On the other hand, the drawback of the Monte Carlo methods is that there is no perfect convergence algorithm, and the one in NONMEM is prone to either being fooled into ending the analysis too early, because a particular parameter moved very slowly relative to its Monte Carlo noise, or be never satisfied because the convergence algorithm is too sensitive to some parameters, with the analysis going to the limit of the maximum iteration number. Also, there is still some aesthetic discomfort in obtaining variable Monte Carlo results instead of deterministic results that are reproducible to 2 or 3 significant digits. However, Monte Carlo variations in the values of the parameters are typically only 10–20% of the size of the standard errors associated with those parameters, so that Monte Carlo derived results are sufficiently reproducible from a statistical perspective, although not necessarily from a strict numerical standpoint.

The MCMC Bayesian method was the slowest of all the methods. For the ill-posed problem, it also required at least uninformative priors on OMEGA parameters, the values that needed to be obtained from a previous maximum likelihood analysis. It also required the increased number of stationary samples (NITER = 30,000) compared with the usual 1,000–10,000 samples for well-behaved problems, to offset high iteration-to-iteration correlation that poorly identifiable parameters are particularly prone to. But the BAYES method can serve as a replacement for the much more time-consuming bootstrap process, as during stationary iterations after burn-in iterations are completed it obtains a large set of likely population parameters that fit the data, so that one can obtain empirical confidence ranges and variances of all parameters.

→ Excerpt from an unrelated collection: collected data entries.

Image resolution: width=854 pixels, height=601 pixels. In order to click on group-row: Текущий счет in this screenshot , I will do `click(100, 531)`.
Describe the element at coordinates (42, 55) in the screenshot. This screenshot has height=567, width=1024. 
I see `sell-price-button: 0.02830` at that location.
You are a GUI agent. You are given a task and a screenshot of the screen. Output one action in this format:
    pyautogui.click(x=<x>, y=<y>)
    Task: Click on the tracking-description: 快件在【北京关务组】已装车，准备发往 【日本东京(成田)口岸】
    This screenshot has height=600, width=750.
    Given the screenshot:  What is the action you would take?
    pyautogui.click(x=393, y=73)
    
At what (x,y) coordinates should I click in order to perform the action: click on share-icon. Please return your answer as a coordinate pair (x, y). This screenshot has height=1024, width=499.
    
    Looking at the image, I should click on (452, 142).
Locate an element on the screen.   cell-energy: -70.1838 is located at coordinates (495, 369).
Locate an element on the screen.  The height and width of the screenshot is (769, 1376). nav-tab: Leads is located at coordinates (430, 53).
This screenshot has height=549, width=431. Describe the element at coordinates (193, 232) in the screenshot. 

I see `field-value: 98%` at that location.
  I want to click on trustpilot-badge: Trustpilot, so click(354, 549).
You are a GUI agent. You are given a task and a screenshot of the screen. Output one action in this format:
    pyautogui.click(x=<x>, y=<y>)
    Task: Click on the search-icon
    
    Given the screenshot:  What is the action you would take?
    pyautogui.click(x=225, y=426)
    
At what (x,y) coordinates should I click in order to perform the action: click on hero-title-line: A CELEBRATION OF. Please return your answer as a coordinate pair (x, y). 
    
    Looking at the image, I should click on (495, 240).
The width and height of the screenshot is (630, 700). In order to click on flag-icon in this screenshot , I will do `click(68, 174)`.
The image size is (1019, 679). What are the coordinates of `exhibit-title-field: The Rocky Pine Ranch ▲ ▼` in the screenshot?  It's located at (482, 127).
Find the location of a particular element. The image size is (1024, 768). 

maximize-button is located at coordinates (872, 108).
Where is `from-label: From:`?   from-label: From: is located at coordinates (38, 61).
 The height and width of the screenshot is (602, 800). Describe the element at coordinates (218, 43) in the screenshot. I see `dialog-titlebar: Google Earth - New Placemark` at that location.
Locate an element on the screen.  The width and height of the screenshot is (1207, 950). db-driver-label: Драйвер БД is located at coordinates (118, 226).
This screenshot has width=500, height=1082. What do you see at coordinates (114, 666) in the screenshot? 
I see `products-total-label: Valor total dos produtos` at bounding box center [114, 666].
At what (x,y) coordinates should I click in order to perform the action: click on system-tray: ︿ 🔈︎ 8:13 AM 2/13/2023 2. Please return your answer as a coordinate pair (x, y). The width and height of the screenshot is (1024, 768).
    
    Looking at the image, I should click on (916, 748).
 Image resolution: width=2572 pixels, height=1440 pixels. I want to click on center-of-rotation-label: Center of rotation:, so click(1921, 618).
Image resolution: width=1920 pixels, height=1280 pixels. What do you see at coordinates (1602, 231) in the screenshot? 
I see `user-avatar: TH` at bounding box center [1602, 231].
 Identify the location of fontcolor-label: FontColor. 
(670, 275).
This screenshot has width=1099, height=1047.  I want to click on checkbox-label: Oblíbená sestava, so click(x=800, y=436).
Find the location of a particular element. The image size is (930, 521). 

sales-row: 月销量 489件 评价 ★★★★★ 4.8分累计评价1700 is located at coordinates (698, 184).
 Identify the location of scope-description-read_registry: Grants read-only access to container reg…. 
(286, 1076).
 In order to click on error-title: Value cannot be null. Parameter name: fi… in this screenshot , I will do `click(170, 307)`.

Therefore, even though the BAYES method as a stand-alone tool takes longer than the other methods, used in conjunction with another method, it may save a lot of time by providing empirical confidence intervals for the parameters at the same time as the parameters themselves.

Conclusions

In the examples of the one-target and two-target QSS TMDD models with rich sampling, the new Nonmem 7.2.0 ITS, IMP, IMPMAP, SAEM and BAYES estimation methods generally provided parameters estimates and standard errors similar to the FOCEI method, although a larger deviation from the true parameter values was observed using the BAYES method for poorly identifiable parameters. Standard errors of the parameter estimates were in general agreement with the PFIM 3.2 predictions. The ITS, IMP, and IMPMAP methods with the convergence tester were the fastest methods, reducing the computation time by about ten times relative to the FOCEI method. Use of lesser precision for the FOCEI method reduced the estimation time by 3–5 times without compromising the quality of the parameter estimates, and equaling or exceeding the speed of the SAEM and BAYES methods. Use of parallel computations with 4–12 processors running on the same computer, improved the speed proportionally to the number of processors with the efficiency (for 12 processor run) in the range of 85–95% for all methods except BAYES that had parallelization efficiency of about 70%.